# Salary prediction by vacancy description

## Dataset description

The dataset represents the data about vacancies which were published in the world net for different countries. The vacancy info has a full description of this vacancy, title, location, company, working category, salary etc.
In this assignment you have to predict the possibility of raising the salary threshold, using the vacancy description. The data is presented in the dataframe. The columns of interest are:
* FullDescription - description of vacancy
* SalaryNormalized - predicted salary threshold.

Dataset description

There are steps which are required to successfully complete the assignment:
1. Read dataset
2. Perform text transformation by removing punctuation terms and stop words.
3. Generate n-grams.	
4. Count TF * IDF features
5. Fit model for generated features.


## Reading dataset

Init pyspark session

In [None]:
from __future__ import division, print_function, unicode_literals # For the compatibility with Python 2

In [None]:
from pyspark.sql import SparkSession
spark_session = SparkSession.builder\
                            .enableHiveSupport()\
                            .appName("spark sql")\
                            .master("local[4]")\
                            .getOrCreate()

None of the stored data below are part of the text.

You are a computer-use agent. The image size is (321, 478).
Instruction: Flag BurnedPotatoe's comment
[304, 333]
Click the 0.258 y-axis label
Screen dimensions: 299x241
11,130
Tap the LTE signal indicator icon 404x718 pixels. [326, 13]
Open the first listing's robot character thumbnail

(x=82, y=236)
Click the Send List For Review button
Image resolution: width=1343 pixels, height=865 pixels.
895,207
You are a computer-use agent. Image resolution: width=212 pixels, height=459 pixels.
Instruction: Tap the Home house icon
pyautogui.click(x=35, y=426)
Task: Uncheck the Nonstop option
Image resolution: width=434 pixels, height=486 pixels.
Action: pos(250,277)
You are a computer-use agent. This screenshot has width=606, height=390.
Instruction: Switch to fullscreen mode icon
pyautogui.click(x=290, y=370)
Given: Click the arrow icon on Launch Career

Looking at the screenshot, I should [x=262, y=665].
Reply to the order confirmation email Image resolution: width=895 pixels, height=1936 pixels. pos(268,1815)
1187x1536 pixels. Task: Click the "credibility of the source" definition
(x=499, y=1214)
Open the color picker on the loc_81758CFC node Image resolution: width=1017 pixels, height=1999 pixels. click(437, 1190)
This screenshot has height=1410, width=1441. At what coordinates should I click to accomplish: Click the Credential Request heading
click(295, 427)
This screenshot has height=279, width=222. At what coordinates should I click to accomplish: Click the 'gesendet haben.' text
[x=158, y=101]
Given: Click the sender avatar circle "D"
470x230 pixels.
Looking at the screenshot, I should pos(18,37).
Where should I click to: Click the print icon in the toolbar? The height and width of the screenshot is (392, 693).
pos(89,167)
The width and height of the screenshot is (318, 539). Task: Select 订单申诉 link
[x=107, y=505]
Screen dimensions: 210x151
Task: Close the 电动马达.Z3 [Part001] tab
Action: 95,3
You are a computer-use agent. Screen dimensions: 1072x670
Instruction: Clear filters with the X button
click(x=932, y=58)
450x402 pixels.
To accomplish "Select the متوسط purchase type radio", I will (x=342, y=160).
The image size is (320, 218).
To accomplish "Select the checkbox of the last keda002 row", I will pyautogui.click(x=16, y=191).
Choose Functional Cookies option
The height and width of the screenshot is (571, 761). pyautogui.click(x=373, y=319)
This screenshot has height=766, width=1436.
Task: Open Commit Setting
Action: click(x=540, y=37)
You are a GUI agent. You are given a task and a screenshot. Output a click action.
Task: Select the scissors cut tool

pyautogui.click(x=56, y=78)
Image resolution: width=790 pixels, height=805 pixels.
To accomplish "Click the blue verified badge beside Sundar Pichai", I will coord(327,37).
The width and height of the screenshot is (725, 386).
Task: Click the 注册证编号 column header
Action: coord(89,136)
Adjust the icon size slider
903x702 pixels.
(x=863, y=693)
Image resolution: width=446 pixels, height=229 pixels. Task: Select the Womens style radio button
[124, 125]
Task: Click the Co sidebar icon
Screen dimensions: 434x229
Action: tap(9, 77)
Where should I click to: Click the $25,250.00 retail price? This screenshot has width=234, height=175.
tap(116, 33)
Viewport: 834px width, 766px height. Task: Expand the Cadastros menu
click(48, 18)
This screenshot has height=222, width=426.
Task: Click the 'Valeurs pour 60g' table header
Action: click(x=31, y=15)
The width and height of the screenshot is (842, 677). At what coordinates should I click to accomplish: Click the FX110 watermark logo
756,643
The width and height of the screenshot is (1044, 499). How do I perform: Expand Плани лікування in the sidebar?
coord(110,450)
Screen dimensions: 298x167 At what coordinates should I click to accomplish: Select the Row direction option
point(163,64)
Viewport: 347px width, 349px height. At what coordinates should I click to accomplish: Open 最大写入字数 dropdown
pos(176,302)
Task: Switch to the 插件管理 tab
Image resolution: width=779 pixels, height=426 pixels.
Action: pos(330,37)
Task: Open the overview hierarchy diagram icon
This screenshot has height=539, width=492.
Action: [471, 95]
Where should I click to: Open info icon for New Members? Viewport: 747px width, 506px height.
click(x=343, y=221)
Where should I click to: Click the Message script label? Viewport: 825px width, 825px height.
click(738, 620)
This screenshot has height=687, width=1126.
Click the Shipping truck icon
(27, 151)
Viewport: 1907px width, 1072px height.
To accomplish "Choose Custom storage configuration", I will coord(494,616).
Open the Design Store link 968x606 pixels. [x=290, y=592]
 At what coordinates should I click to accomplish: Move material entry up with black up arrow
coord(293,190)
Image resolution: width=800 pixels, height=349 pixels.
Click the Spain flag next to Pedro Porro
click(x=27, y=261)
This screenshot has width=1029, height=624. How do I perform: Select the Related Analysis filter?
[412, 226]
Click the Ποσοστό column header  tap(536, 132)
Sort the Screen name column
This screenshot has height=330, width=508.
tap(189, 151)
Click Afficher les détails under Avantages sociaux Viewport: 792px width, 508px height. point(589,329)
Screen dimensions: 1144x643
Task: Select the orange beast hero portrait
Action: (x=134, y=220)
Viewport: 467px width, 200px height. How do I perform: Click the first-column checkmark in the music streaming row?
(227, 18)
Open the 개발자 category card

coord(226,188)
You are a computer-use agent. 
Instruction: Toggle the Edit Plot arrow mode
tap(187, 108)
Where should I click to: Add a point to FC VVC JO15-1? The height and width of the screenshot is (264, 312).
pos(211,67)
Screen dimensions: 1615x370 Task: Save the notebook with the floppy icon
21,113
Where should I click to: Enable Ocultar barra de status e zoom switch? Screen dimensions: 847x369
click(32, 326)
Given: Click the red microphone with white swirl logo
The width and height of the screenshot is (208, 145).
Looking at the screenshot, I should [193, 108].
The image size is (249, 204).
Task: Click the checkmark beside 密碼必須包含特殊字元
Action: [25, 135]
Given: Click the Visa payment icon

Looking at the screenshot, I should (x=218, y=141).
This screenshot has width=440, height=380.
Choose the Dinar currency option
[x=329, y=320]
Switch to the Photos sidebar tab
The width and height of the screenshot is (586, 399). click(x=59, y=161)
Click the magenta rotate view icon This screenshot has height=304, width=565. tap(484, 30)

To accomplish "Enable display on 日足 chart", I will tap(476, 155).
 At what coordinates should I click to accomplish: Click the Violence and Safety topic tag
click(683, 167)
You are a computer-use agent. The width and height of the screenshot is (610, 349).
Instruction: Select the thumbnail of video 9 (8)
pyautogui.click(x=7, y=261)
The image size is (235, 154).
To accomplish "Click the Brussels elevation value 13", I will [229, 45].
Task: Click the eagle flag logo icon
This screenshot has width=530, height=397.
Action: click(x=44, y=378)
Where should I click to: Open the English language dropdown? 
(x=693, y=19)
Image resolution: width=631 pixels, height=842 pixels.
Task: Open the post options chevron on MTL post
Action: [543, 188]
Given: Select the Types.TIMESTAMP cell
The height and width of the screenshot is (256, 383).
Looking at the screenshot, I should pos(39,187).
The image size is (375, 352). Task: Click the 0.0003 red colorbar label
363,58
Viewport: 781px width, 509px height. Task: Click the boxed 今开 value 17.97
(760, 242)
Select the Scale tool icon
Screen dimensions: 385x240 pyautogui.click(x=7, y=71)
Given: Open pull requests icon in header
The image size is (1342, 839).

Load train dataset placed at `/data/vacancie` with at least 10 partitions (use function `repartition` for this case)

## Transforming dataset

Remove redundant punctuation signs using RegexTokenizer with pattern <code>"\\\\s+|,|\\\\*|/|\\\\."</code>. This pattern removes whitespaces, commas, dots and other characters.

In [None]:
from pyspark.ml.feature import RegexTokenizer, Tokenizer

Remove English stop words using StopWordsRemover

In [None]:
from pyspark.ml.feature import StopWordsRemover

Generate n-grams with $n = 2$, $n = 3$ (module pyspark.ml.feature). After that you can perform some experiments with concatenating of column datasets (e.g. words and 3-grams or words with 2-grams and 3-grams). You can use the function in the cell below to concatenate lists.

In [None]:
from itertools import chain
from pyspark.sql.functions import col, udf
from pyspark.sql.types import *

def concat(type):
    def concat_(*args):
        return list(chain(*args))
    return udf(concat_, ArrayType(type))

concat_string_arrays = concat(StringType())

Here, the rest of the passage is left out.